What is being asked:
From the entries below, output the line with "Task: Click the customization" and each following line up to and including the line with "Click the GeoSphere", exactly as written.

Collected data:
● ● ● ● ●
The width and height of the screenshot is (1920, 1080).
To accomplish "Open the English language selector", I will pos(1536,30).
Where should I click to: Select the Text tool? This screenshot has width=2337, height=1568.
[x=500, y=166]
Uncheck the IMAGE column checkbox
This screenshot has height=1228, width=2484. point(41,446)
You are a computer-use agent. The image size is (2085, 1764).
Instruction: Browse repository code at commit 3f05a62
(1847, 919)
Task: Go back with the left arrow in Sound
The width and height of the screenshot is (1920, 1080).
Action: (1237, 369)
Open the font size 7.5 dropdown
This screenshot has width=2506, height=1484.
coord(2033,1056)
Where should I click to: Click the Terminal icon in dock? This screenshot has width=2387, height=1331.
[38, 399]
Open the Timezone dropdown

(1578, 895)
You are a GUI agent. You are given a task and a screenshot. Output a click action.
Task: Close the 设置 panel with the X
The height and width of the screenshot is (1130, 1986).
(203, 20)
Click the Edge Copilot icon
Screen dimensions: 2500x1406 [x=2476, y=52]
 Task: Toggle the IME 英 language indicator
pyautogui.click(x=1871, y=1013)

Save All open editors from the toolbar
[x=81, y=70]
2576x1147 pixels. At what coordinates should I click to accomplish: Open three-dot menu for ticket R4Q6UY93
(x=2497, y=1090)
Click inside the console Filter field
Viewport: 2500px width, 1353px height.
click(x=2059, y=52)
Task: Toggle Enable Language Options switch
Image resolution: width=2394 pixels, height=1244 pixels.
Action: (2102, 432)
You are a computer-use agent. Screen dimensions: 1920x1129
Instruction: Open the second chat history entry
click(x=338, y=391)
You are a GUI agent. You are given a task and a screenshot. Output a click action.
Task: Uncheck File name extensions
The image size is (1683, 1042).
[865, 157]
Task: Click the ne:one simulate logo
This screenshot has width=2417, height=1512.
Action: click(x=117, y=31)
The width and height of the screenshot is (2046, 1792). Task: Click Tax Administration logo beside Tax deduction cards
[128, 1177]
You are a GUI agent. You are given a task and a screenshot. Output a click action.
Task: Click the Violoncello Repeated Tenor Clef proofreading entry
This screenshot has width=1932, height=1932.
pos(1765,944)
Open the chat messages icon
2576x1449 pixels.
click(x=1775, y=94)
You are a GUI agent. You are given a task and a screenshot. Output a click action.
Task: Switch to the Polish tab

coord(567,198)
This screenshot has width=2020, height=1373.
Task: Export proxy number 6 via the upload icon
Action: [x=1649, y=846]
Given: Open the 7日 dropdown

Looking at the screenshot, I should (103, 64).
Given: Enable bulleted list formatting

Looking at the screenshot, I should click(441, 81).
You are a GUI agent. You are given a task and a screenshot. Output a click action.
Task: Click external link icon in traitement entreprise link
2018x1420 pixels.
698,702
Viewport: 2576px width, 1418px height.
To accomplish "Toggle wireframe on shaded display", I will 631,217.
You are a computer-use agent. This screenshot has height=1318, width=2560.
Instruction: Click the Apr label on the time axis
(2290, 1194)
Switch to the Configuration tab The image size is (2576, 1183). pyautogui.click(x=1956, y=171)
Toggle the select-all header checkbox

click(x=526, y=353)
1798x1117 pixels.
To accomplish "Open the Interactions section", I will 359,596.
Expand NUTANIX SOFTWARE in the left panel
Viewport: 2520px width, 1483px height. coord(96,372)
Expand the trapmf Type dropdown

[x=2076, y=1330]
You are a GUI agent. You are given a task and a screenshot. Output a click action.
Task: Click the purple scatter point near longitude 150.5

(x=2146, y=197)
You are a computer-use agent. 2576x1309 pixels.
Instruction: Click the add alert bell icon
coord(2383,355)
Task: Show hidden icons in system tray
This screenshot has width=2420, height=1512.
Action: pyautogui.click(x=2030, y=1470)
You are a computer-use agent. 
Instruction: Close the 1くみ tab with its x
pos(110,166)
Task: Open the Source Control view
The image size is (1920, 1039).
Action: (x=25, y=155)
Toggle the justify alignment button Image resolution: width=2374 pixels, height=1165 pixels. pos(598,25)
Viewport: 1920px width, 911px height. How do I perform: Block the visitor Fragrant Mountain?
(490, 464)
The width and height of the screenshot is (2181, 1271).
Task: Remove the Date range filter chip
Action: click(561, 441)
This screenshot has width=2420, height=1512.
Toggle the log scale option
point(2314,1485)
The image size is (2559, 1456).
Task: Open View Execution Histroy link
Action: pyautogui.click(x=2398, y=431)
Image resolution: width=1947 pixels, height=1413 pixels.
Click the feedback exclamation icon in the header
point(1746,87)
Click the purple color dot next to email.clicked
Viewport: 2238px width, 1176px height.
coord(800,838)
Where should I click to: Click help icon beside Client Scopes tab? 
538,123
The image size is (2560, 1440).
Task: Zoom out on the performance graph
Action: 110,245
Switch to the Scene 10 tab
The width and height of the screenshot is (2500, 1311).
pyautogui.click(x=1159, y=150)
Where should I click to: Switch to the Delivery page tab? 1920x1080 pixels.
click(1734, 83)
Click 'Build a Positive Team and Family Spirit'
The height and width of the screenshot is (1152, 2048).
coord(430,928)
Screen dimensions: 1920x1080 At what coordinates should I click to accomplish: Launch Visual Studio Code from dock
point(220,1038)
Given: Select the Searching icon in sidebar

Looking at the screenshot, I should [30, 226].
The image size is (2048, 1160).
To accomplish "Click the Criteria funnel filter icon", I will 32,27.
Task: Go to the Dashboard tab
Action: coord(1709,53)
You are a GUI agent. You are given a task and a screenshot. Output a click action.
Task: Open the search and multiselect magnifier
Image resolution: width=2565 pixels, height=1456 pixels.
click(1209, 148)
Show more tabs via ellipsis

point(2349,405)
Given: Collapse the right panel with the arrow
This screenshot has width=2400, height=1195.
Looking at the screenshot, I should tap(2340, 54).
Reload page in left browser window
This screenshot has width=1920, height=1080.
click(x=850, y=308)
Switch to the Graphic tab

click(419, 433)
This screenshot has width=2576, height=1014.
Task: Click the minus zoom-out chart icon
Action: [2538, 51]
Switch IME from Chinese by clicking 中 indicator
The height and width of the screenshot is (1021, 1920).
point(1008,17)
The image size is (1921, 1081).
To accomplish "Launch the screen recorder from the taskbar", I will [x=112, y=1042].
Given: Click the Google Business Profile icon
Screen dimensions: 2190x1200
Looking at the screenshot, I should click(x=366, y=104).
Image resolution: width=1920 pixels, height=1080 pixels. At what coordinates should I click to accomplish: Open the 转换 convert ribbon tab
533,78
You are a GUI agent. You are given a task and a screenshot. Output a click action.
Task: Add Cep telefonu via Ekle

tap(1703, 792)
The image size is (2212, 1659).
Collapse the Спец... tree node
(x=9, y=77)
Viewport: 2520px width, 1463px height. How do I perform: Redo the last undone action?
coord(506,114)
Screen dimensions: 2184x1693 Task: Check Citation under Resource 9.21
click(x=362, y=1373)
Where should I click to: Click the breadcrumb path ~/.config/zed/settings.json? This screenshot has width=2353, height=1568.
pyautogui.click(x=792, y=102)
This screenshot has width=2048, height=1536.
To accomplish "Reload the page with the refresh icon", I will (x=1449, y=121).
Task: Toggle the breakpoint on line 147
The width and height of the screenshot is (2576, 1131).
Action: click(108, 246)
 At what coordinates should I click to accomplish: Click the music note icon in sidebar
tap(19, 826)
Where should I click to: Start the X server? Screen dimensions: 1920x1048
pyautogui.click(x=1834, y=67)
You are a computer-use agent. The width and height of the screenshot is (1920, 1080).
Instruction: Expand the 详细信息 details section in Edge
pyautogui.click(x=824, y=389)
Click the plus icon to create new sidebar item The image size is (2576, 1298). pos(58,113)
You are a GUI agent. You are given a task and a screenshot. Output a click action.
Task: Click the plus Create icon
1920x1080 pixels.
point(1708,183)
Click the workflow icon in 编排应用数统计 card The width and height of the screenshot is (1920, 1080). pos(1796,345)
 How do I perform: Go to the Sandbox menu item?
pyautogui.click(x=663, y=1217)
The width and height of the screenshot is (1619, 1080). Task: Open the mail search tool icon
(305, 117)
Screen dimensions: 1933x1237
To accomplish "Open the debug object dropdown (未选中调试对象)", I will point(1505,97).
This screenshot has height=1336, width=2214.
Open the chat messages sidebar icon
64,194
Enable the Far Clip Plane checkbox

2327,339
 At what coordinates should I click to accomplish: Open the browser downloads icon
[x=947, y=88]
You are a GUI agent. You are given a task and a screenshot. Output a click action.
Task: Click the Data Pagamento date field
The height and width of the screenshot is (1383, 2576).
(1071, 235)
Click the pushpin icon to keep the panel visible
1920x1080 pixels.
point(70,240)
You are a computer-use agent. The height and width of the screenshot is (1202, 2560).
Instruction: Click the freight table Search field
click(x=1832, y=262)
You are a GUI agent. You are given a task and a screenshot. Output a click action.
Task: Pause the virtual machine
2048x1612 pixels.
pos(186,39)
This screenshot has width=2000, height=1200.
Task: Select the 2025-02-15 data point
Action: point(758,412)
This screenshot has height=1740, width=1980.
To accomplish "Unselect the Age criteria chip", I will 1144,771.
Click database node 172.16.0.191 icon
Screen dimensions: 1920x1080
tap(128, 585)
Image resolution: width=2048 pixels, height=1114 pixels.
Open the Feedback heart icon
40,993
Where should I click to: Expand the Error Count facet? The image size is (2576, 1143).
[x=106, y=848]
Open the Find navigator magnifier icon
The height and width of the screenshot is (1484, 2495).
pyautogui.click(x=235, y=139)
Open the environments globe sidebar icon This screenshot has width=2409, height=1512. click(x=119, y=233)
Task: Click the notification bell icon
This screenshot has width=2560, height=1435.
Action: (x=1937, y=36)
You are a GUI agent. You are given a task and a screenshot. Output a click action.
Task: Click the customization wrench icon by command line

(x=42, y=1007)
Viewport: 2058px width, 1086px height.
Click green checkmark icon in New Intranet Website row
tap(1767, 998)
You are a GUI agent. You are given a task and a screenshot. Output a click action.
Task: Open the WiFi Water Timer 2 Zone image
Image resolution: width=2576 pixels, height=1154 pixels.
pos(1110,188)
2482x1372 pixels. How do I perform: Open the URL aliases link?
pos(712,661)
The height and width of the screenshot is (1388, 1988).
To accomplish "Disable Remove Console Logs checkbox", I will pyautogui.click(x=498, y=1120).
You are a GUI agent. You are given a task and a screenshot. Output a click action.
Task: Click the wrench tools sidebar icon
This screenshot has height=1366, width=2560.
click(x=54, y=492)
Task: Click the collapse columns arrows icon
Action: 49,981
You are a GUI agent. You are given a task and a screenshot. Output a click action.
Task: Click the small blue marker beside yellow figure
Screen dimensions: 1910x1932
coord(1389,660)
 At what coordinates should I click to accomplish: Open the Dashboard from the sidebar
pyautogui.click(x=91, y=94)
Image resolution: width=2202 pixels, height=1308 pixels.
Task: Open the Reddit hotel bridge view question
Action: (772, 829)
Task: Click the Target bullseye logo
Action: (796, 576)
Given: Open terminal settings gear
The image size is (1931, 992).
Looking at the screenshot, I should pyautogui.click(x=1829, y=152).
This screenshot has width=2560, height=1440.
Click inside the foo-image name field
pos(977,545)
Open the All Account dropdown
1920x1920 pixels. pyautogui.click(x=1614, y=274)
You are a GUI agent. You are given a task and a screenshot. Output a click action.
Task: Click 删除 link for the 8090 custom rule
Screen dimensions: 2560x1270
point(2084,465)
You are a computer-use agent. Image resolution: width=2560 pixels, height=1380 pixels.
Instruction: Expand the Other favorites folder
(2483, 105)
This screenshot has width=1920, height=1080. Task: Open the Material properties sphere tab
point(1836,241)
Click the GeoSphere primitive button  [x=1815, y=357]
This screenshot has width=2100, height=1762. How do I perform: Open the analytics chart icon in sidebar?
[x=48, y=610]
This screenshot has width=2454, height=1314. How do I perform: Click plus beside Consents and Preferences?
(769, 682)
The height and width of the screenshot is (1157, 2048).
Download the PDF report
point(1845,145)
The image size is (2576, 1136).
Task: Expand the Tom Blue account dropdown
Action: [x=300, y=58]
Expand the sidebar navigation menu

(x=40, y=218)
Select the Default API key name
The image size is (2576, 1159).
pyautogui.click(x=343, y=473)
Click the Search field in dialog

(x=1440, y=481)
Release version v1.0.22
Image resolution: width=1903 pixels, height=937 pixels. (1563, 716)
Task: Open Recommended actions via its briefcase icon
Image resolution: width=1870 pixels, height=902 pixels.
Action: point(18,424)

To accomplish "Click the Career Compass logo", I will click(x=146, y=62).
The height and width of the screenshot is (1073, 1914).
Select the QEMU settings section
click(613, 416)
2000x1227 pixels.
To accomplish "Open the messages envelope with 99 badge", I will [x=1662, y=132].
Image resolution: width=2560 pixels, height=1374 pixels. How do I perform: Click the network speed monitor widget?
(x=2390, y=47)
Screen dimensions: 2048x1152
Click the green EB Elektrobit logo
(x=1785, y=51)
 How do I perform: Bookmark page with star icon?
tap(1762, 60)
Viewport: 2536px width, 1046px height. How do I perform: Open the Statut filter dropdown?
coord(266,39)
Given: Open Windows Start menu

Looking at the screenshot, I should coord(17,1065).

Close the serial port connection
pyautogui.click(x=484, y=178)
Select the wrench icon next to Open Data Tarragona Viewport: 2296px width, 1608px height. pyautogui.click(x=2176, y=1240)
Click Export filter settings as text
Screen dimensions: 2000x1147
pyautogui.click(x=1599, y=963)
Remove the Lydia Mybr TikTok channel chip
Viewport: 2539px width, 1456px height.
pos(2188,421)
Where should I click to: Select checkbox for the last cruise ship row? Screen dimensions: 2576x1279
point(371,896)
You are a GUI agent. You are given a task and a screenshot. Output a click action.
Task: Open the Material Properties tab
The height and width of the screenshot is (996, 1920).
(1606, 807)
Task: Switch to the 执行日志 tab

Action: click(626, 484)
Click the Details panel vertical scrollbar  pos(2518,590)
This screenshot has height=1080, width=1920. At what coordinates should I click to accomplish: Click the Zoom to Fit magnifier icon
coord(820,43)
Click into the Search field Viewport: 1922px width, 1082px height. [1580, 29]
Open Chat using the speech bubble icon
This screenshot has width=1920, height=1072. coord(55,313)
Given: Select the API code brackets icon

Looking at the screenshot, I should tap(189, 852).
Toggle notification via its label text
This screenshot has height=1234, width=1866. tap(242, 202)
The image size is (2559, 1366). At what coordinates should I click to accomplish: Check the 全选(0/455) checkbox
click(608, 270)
● ● ● ● ●
Expected output:
Task: Click the customization wrench icon by command line

(x=42, y=1007)
Viewport: 2058px width, 1086px height.
Click green checkmark icon in New Intranet Website row
tap(1767, 998)
You are a GUI agent. You are given a task and a screenshot. Output a click action.
Task: Open the WiFi Water Timer 2 Zone image
Image resolution: width=2576 pixels, height=1154 pixels.
pos(1110,188)
2482x1372 pixels. How do I perform: Open the URL aliases link?
pos(712,661)
The height and width of the screenshot is (1388, 1988).
To accomplish "Disable Remove Console Logs checkbox", I will pyautogui.click(x=498, y=1120).
You are a GUI agent. You are given a task and a screenshot. Output a click action.
Task: Click the wrench tools sidebar icon
This screenshot has height=1366, width=2560.
click(x=54, y=492)
Task: Click the collapse columns arrows icon
Action: 49,981
You are a GUI agent. You are given a task and a screenshot. Output a click action.
Task: Click the small blue marker beside yellow figure
Screen dimensions: 1910x1932
coord(1389,660)
 At what coordinates should I click to accomplish: Open the Dashboard from the sidebar
pyautogui.click(x=91, y=94)
Image resolution: width=2202 pixels, height=1308 pixels.
Task: Open the Reddit hotel bridge view question
Action: (772, 829)
Task: Click the Target bullseye logo
Action: (796, 576)
Given: Open terminal settings gear
The image size is (1931, 992).
Looking at the screenshot, I should pyautogui.click(x=1829, y=152).
This screenshot has width=2560, height=1440.
Click inside the foo-image name field
pos(977,545)
Open the All Account dropdown
1920x1920 pixels. pyautogui.click(x=1614, y=274)
You are a GUI agent. You are given a task and a screenshot. Output a click action.
Task: Click 删除 link for the 8090 custom rule
Screen dimensions: 2560x1270
point(2084,465)
You are a computer-use agent. Image resolution: width=2560 pixels, height=1380 pixels.
Instruction: Expand the Other favorites folder
(2483, 105)
This screenshot has width=1920, height=1080. Task: Open the Material properties sphere tab
point(1836,241)
Click the GeoSphere primitive button  [x=1815, y=357]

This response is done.